BOA Bayesian Optimization Algorithm. Note that each iteration requires the optimization of the Bayesian network structure, which can take some time. However, this is easily outweighed by the amount of time required to perform reservoir simulations. Indeed, the cost of reservoir simulations is what led us to use more sophisticated but computation heavy optimization algorithms. Results using BOA showed a improvement over a highly tuned genetic algorithm used in industry. Similar results could be obtained using only two thirds of the number of solution evaluations.
PSO 𝑣𝑖𝑗 ← 𝑤𝑣𝑖𝑗 + 𝛼𝑟1 (𝑝𝑖𝑗 − 𝑥𝑖𝑗) + 𝛽𝑟2 (𝑔𝑗 − 𝑥𝑖𝑗) 𝑣𝑖𝑗 ← min (𝑣𝑖𝑗, 𝑉𝑚𝑎𝑥,𝑗) 𝑣𝑖𝑗 ← max (𝑣𝑖𝑗 ,−𝑉𝑚𝑎𝑥,𝑗) 𝑥𝑖𝑗 ← 𝑥𝑖𝑗 + 𝑣𝑖𝑗 Particle Swarm Optimization. PSO has also been shown to outperform the industry used GA. Indeed, it also outperforms BOA.
BOA-PSO hybrid Initial BOA population generated by: initializing a swarm of, for example, 50 particles at random; running the PSO until the initial population of, for example, 500 solutions has been generated. Subsequent ‘child’ populations produced by: generating, for example, 5 seed solutions using the Bayesian network; injecting the 5 seed solutions into the swarm; continuing PSO until the child population (of say 500 solutions) is full. Why look at hybrid algorithms for history matching? The focus of our project was the application of EDAs to history matching, yet the relatively simple PSO produced better results. We wondered whether the strengths of the two algorithms could be combined. Also, the trade-off between getting a very good solution according to misfit and getting many, not quite so good solutions, suggested combining two algorithms where one provides the diversity while the other provides the drive toward the best solutions. We wanted to combine the two algorithms so that this trade-off could be easily controlled – we wanted to be able to have 100% PSO, 0% BOA, or 0% PSO, 100% BOA, or any point in between. The algorithm is parallelized synchronously for the BOA component, and asynchronously for the PSO.

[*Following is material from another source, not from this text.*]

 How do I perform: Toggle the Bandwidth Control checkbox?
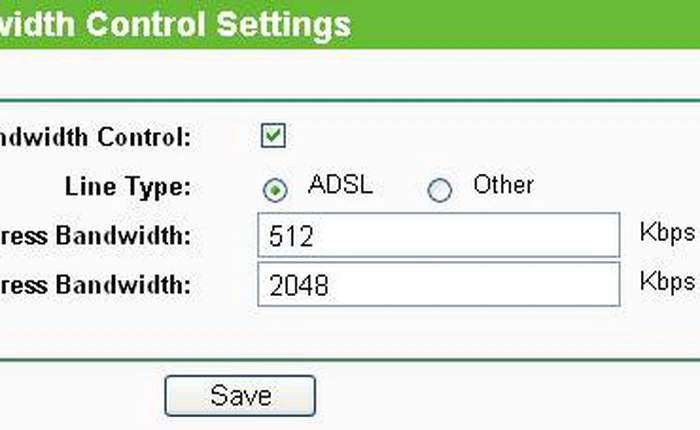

Results: PUNQ-S3 Population size: 200. Number of parents and number of children: 100. Swarm size: 50 Fifty runs per setting.
Results: Koma Based on 5 runs each, due to the much greater time requirements of the reservoir simulation.
Conclusions and Further Research BOA-PSO hybrid clearly outperforms BOA on its own, on both problems. On PUNQ-S3, results using the hybrid are marginally better than those obtained by PSO. The hybrid algorithm continues to outperform PSO on the larger, real-world instance (Koma). There is plenty of room for experimentation with and improvement to the hybrid algorithm. And since BOA has already been shown to outperform the commercialized GA used in industry, this is a good result. Though not with any statistical significance – there is enough to warrant further exploration, but little more. In particular, a method that is less disruptive to the operation of the PSO would have BOA suggest new or additional ‘targets’ for the PSO, rather than replacing solutions. Alternatively, we could use DE rather than PSO. (DE has already been shown to be a promising approach.)